<<<<

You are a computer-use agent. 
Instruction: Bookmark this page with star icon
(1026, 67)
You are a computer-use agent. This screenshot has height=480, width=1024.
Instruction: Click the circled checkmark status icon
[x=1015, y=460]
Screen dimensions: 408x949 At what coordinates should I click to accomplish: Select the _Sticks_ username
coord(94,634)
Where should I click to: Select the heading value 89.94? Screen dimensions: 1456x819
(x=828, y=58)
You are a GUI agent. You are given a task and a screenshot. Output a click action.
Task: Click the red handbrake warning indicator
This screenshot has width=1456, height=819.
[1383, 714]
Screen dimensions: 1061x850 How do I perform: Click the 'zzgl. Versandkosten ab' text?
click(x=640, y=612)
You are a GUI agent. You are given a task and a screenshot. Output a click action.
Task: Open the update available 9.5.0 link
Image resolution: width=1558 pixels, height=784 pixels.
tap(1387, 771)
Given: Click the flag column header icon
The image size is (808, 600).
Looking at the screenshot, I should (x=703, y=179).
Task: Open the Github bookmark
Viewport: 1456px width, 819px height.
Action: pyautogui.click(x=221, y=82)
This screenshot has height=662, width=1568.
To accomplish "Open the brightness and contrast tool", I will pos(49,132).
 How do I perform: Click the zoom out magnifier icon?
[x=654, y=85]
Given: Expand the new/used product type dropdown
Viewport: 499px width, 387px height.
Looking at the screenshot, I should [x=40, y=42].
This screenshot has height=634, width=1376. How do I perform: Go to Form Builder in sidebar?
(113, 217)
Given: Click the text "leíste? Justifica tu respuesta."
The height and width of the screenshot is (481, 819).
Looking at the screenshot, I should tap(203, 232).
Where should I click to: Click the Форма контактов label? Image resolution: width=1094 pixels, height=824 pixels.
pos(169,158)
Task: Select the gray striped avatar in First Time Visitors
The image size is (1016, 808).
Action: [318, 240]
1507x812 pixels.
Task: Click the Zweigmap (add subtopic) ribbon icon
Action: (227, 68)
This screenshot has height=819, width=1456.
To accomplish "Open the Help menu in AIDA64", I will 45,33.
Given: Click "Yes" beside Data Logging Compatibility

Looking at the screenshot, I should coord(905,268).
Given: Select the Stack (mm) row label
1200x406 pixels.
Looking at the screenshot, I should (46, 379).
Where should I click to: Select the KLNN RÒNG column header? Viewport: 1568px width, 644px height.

>>>>

== REQUIREMENTS ==
Can you give every line of the rows above as a JSON list of strings, one string per line, with blank lines left out?

== REPLY ==
[
  "You are a computer-use agent. ",
  "Instruction: Bookmark this page with star icon",
  "(1026, 67)",
  "You are a computer-use agent. This screenshot has height=480, width=1024.",
  "Instruction: Click the circled checkmark status icon",
  "[x=1015, y=460]",
  "Screen dimensions: 408x949 At what coordinates should I click to accomplish: Select the _Sticks_ username",
  "coord(94,634)",
  "Where should I click to: Select the heading value 89.94? Screen dimensions: 1456x819",
  "(x=828, y=58)",
  "You are a GUI agent. You are given a task and a screenshot. Output a click action.",
  "Task: Click the red handbrake warning indicator",
  "This screenshot has width=1456, height=819.",
  "[1383, 714]",
  "Screen dimensions: 1061x850 How do I perform: Click the 'zzgl. Versandkosten ab' text?",
  "click(x=640, y=612)",
  "You are a GUI agent. You are given a task and a screenshot. Output a click action.",
  "Task: Open the update available 9.5.0 link",
  "Image resolution: width=1558 pixels, height=784 pixels.",
  "tap(1387, 771)",
  "Given: Click the flag column header icon",
  "The image size is (808, 600).",
  "Looking at the screenshot, I should (x=703, y=179).",
  "Task: Open the Github bookmark",
  "Viewport: 1456px width, 819px height.",
  "Action: pyautogui.click(x=221, y=82)",
  "This screenshot has height=662, width=1568.",
  "To accomplish \"Open the brightness and contrast tool\", I will pos(49,132).",
  " How do I perform: Click the zoom out magnifier icon?",
  "[x=654, y=85]",
  "Given: Expand the new/used product type dropdown",
  "Viewport: 499px width, 387px height.",
  "Looking at the screenshot, I should [x=40, y=42].",
  "This screenshot has height=634, width=1376. How do I perform: Go to Form Builder in sidebar?",
  "(113, 217)",
  "Given: Click the text \"leíste? Justifica tu respuesta.\"",
  "The height and width of the screenshot is (481, 819).",
  "Looking at the screenshot, I should tap(203, 232).",
  "Where should I click to: Click the Форма контактов label? Image resolution: width=1094 pixels, height=824 pixels.",
  "pos(169,158)",
  "Task: Select the gray striped avatar in First Time Visitors",
  "The image size is (1016, 808).",
  "Action: [318, 240]",
  "1507x812 pixels.",
  "Task: Click the Zweigmap (add subtopic) ribbon icon",
  "Action: (227, 68)",
  "This screenshot has height=819, width=1456.",
  "To accomplish \"Open the Help menu in AIDA64\", I will 45,33.",
  "Given: Click \"Yes\" beside Data Logging Compatibility",
  "Looking at the screenshot, I should coord(905,268).",
  "Given: Select the Stack (mm) row label",
  "1200x406 pixels.",
  "Looking at the screenshot, I should (46, 379).",
  "Where should I click to: Select the KLNN RÒNG column header? Viewport: 1568px width, 644px height."
]